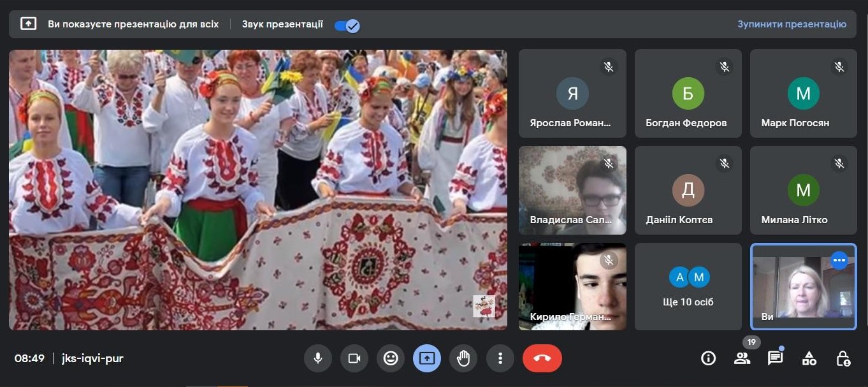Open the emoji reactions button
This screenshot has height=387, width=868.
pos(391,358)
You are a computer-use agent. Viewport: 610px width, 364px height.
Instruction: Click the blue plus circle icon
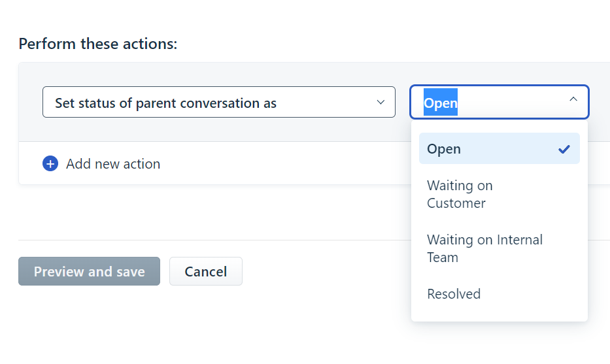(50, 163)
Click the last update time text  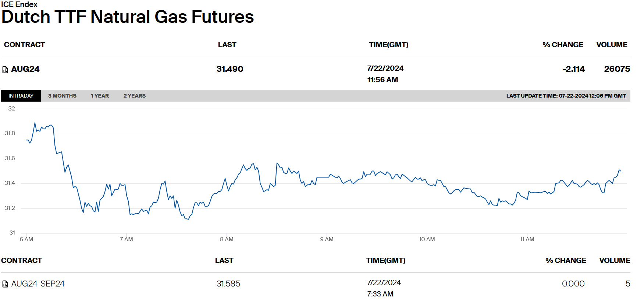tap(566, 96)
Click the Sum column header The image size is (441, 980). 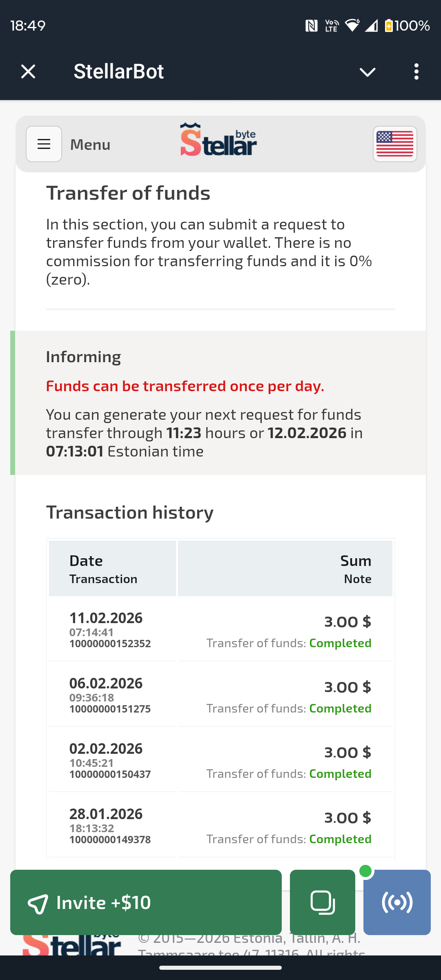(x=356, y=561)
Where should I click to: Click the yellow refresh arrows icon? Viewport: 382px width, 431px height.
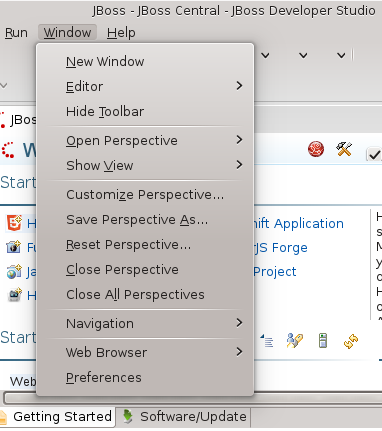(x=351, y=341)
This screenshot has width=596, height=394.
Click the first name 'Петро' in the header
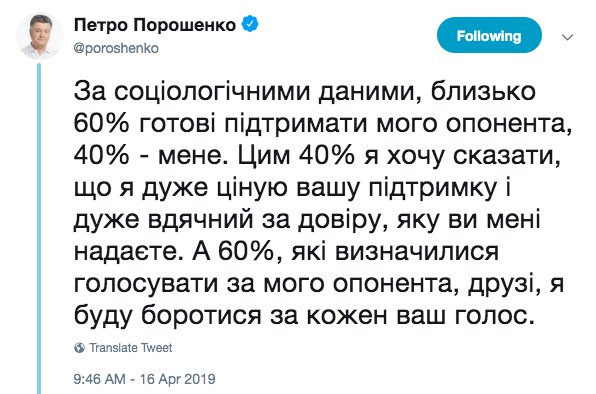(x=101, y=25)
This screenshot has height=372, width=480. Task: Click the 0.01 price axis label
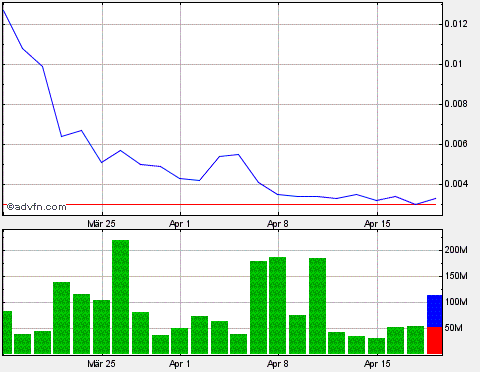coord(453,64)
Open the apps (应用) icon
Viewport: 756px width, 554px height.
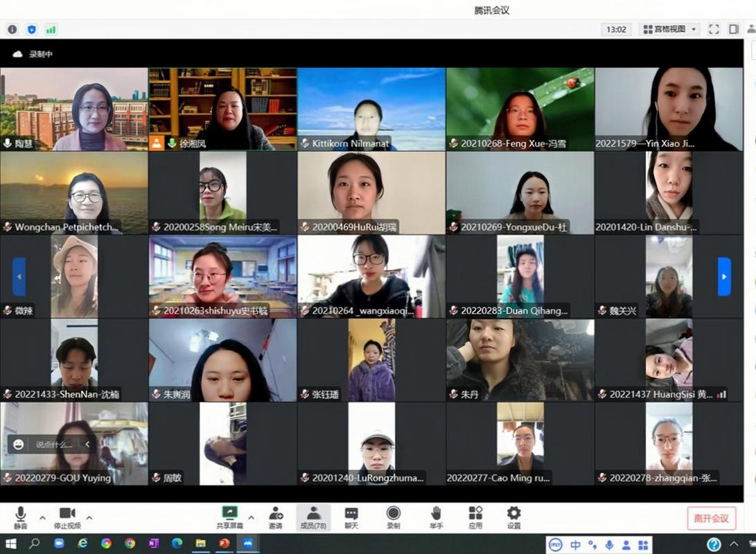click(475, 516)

□ □ □

WHAT YOU ARE ASKED TO DO:
Write out, exactly and only, the lines from the one containing "Where should I" through the last line of the material above. Pictures do not go in the copy.

RESPONSE BELOW:
Where should I click to: Click the yellow refresh arrows icon? Viewport: 382px width, 431px height.
(x=351, y=341)
This screenshot has width=596, height=394.
Click the first name 'Петро' in the header
(x=101, y=25)
This screenshot has height=372, width=480. Task: Click the 0.01 price axis label
coord(453,64)
Open the apps (应用) icon
Viewport: 756px width, 554px height.
click(475, 516)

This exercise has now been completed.